Certainement dans son Trail World Tour, un grand projet entamé en 2012 qui consiste à parcourir les grands sentiers de la planète en courant. Après Saint-Jacques de Compostelle – 1950 kilomètres entre Aix-les-Bains et Fistera – au printemps 2012, son Trail World Tour l’a mené sur le Great Himalaya Trail au Népal à l’automne 2012 – qu’il ne pourra malheureusement pas finir, victime d’un grave accident – puis sur le chemin sacré des 88 temples au Japon en début d’année 2013 – un trek autour de l’île de Shikoku et de l’île principale d’Honshu sur une distance d’environ 1350 kilomètres.
Il se prépare actuellement pour un autre périple, la Via Francigena, de Canterbury à Rome, « un chemin un peu plus difficile que le Saint-Jacques de Compostelle » nous confie-t-il.
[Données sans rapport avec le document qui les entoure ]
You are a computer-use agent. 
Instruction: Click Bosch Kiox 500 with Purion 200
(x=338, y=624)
Nous l’avons rencontré quelques jours avant son départ le 15 octobre prochain pour cette quatrième étape de son Trail World Tour.
Entretien avec un homme de défis qui a fait du trail son mode de voyage, un voyage léger propice à la contemplation, entretien avec Sylvain Bazin.
Quel est votre parcours ?
J’ai commencé à courir très jeune et je ne me suis plus jamais arrêté.
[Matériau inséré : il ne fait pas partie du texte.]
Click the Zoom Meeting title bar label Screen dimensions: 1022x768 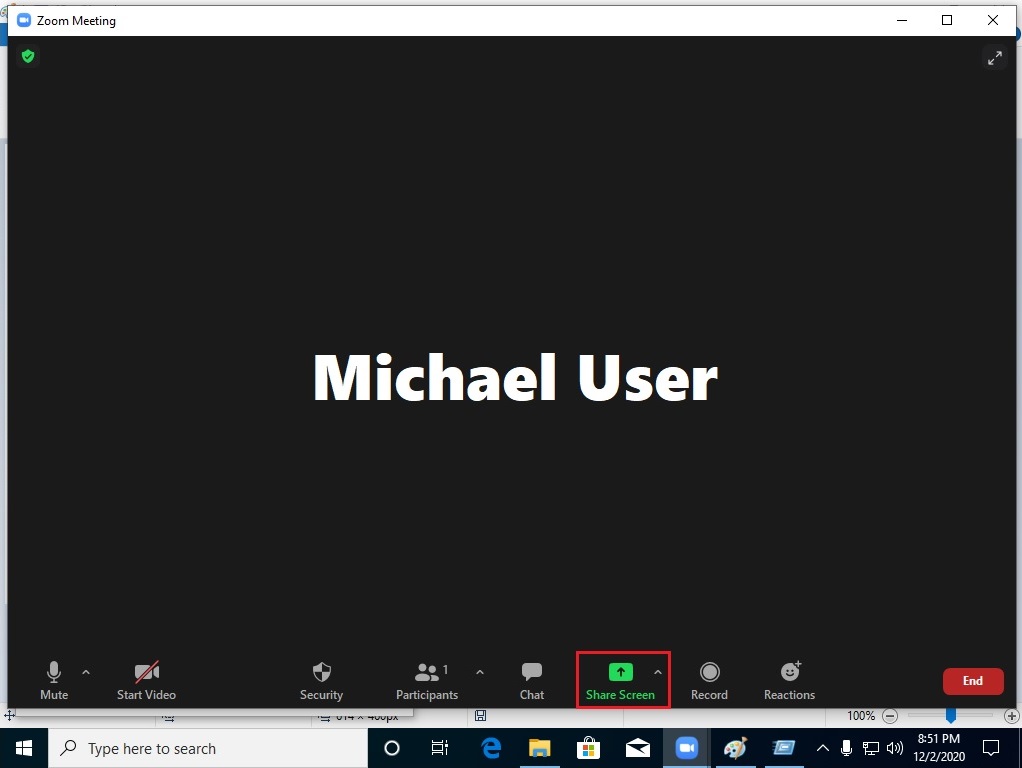[x=78, y=20]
A 11 ans, je participais déjà à des compétitions. Ces premières courses m’ont beaucoup plu. J’étais passionné par l’athlétisme en général. J’ai toujours été un touche-à-tout.
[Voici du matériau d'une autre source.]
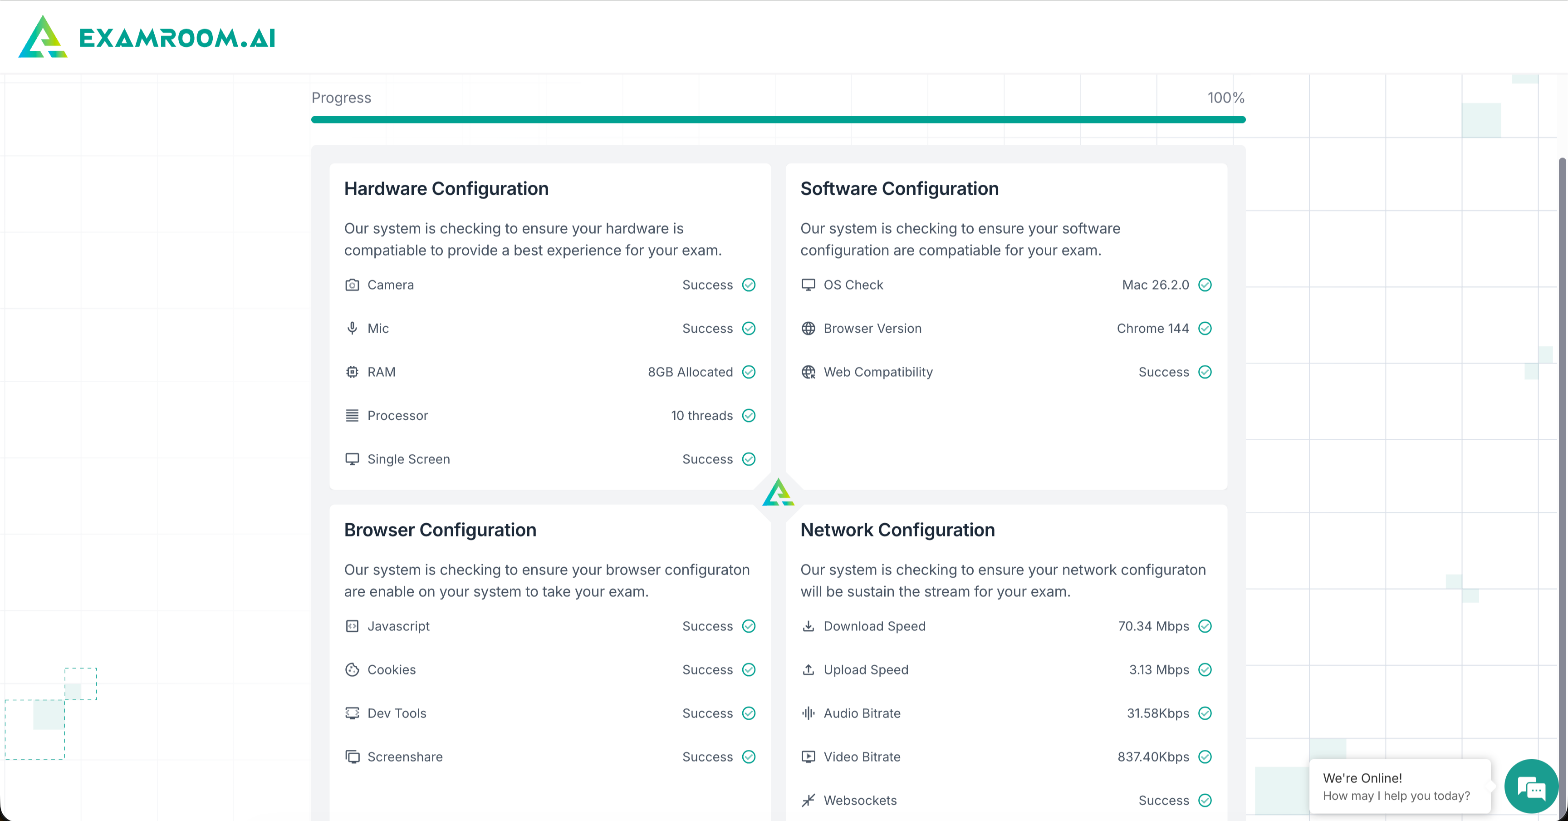
Task: Click the Websockets plug icon
Action: 808,800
J’ai évolué assez rapidement. J’étais surtout intéressé par le format longue distance. Je me présentais toujours aux épreuves les plus longues pour ma catégorie d’âge, semi-marathon dans la catégorie junior, marathon dans la catégorie espoir.
J’ai commencé le trail en 1999, à 21 ans, en parallèle des autres disciplines de course à pied. Mon premier trail : les Templiers. Puis, le trail s’est imposé peu à peu. Aujourd’hui, je préfère le trail à la route car il me permet de voyager, de découvrir de nouveaux paysages. Et c’est une discipline dans laquelle la performance est moins importante que sur la route, même si cela a beaucoup évolué durant les dernières années.
Je ne progresse plus autant que quand j’étais étudiant. A cette époque, j’ai gagné quelques trails en France et surtout à l’étranger. Maintenant, je suis plus intéressé par mes défis personnels comme le Trail World Tour que par la compétition.
Professionnellement, j’ai fait le choix de vivre de ma passion. J’écris pour la presse spécialisée depuis 8 ans. J’ai toujours été proche du journalisme. J’ai commencé par écrire des articles en parallèle de mes autres activités et je me consacre pleinement à cette activité depuis 4 ans. Je couvre les trails en France et à l’étranger. La plupart du temps, je participe également aux courses mais c’est parfois compliqué de gérer les deux, comme pour l’UTMB par exemple, auquel cas j’assiste à la course mais ne prend pas de dossard.
A combien de courses participez-vous chaque année ?
C’est très variable. Depuis 2012, j’ai beaucoup moins le temps de participer à des compétitions car le Trail World Tour m’occupe durant plusieurs mois.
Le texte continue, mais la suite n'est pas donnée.